## BEGIN Page extract
If you think BTC is going to rise in price versus USD then you can open a position of ‘LONG’ contracts. If you think BTC is going to drop in price versus USD then you can open a position of ‘SHORT’ contracts. 

If you open a long contract and BTC goes up in price you can close your position for a profit. If you sell a short contract and BTC goes down in price you can close your contract for a profit. 

However, if BTC goes the opposite direction to what you had bought, you can either close your contract and accept a loss or hold your contract and hope that the price comes back in your favor. If the price runs too far against you, your position can be liquidated, which is discussed in further detail below. When your position is liquidated, this means it is automatically closed for a loss by the exchange. 

So you are not trading actual Bitcoins, you are trading contracts that represent the performance of BTC versus USD.

On the Digitex platform, the currency used to open these contracts is the DGTX token. All contracts are bought using the DGTX token and all winnings and losses are transacted using the DGTX token.

Below is a snip showing the Exchange in action. At first glance, there is a lot going on. So let me break it down into sections. 

Beginners Guide to Digitex Futures Part 2 – What do All the Numbers Mean? 1

A – The Ladder

The ladder is where you open and close your trades. It is the order book and allows you to buy long or short contracts to speculate on the future price of Bitcoin. 

The ladder is comprised of several key components.

    1. Spot Price: The spot price is the current trading price of BTC versus USD on the Digitex Exchange. The spot price is ever-changing and moves up and down the ladder depending on the BTC trading price at that instant in time. The spot price separates long contracts from short contracts. If you buy below the spot price, on the left (green) side of the ladder you are opening a long contract and are hoping that BTC will go up in value from there. Similarly, if you buy above the spot price, on the right (red) side of the ladder you are opening a short contract and are hoping that BTC will go down in value.

 

    1. Bitcoin Price Column: The Bitcoin Price Column is the vertical line of prices in white writing running from the bottom to the top of the ladder in $5 increments. Each of these $5 increments is called a ‘tick’.

 

    1. Entrance Price: Once you buy some contracts, the ladder will now show your entrance price. In the above image I have opened a short position at $8822.55 which is shown by the red line coming out from the ladder price. If I had opened a long at this price this would be green and not red.

 

    1. Profits: When you open a position, the ladder will display profits and losses along the side. This is great as it lets you know an estimate of how many DGTX you will make or lose if you close your contracts at this price. In the above example, you can see that the spot price is in the green, meaning, if I close my position, I will make an estimated profit of 23DGTX for that trade. This is a four-tick trade as the price of BTC has changed by four ticks from where I entered. Remember, a tick is each $5 increment of the BTC price.

 

    1. Orders: Orders from both yourself and other traders can be seen on the ladder. The rows of numbers beside each BTC price (in red and green) are orders placed by other traders who would like to either buy or sell contracts at those specific Bitcoin prices. In the above image you can see that there are two white numbers ‘25’ in the rightmost column of the ladder. These are my orders, specifically my short orders. To make these orders I simply click on the order book beside the BTC price – so I click where other people’s orders are and join the queue.
## END Page extract
## BEGIN Listed entries
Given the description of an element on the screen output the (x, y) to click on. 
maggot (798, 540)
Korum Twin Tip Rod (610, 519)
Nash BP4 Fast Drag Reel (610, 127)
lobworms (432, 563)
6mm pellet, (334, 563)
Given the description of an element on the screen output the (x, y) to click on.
## END Listed entries
## BEGIN Listed entries
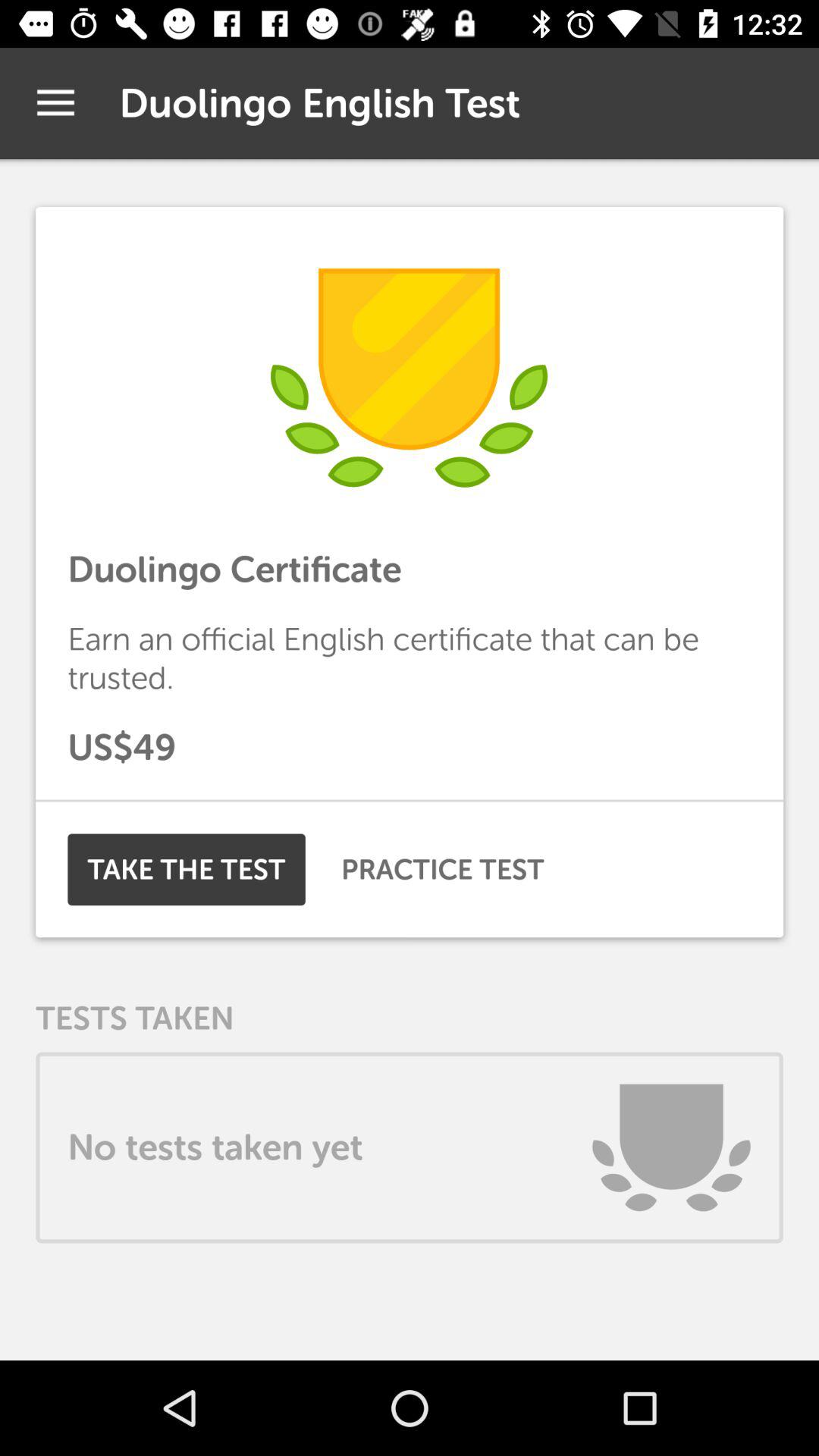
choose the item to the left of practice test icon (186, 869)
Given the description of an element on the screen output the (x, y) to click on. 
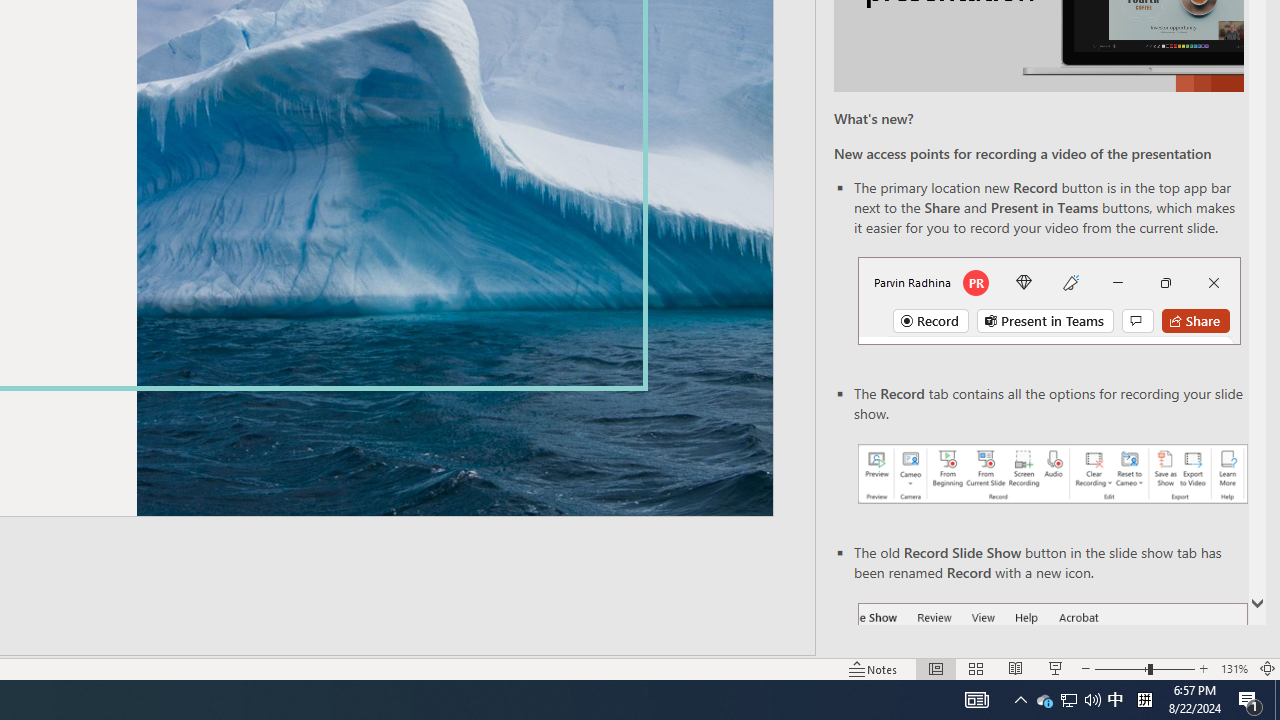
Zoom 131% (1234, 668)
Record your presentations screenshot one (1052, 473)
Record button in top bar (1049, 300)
## END Listed entries
**Actions to take**
1 – Format the part of the records that opens with the line containing "Zoom 131% (1234, 668)" and closes with the line containing "Record button in top bar (1049, 300)" as a numbered list, leaving out any blank lines.
2 – Resume the beginner's guide to trading Digitex futures from the point where it stops.

**Answers**
1 –
1. Zoom 131% (1234, 668)
2. Record your presentations screenshot one (1052, 473)
3. Record button in top bar (1049, 300)

2 –
  1. Totals: What I call totals can be seen at the top of the ladder. In this image there are a total of 2384 long contracts and a total of 3395 short contracts currently placed on order in the ladder. 50 of these are mine. These numbers are important as they give you a feel for how much liquidity the ladder has while you’re trading. Essentially, it represents the total number of contracts people are trading at that moment in time and it tells you the balance of long and shorts currently on the exchange.

 

B – Your Trading Position Information

The box highlighted and annotated with the letter ‘B’ shows the position that your trading account is currently in. It has five important pieces of information:

  1. Bal: This is the total balance of DGTX tokens that you have in your trading account.
  1. ABal: This is the available balance of DGTX tokens that you can use to place more trades. If you have open trades, like I do in the above image, then your available balance will be less than your total balance by the number of DGTX you currently have open in trades.
  1. UPnL: This is your Unrealized Profit and Loss. This value will match the profit/loss value on the ladder at the location of the spot price when you have an open position. If you have no open position this will be blank.
  1. PnL: This is your Profit and Loss that has been realized after you have opened and closed a trade. Currently, this resets every 8 hours and it gives you a way to track your performance for your trading sessions.
  1. Open Contracts: The large number in the middle of them all is your total number of currently open contracts. If this is green, you have open longs. If this is red, like mine above, you have open shorts.  

C – Leverage, Liquidation & Margin

At the top, annotated by the letter C, is where you adjust your leverage. If you don’t know what leverage is, you should research it before trading.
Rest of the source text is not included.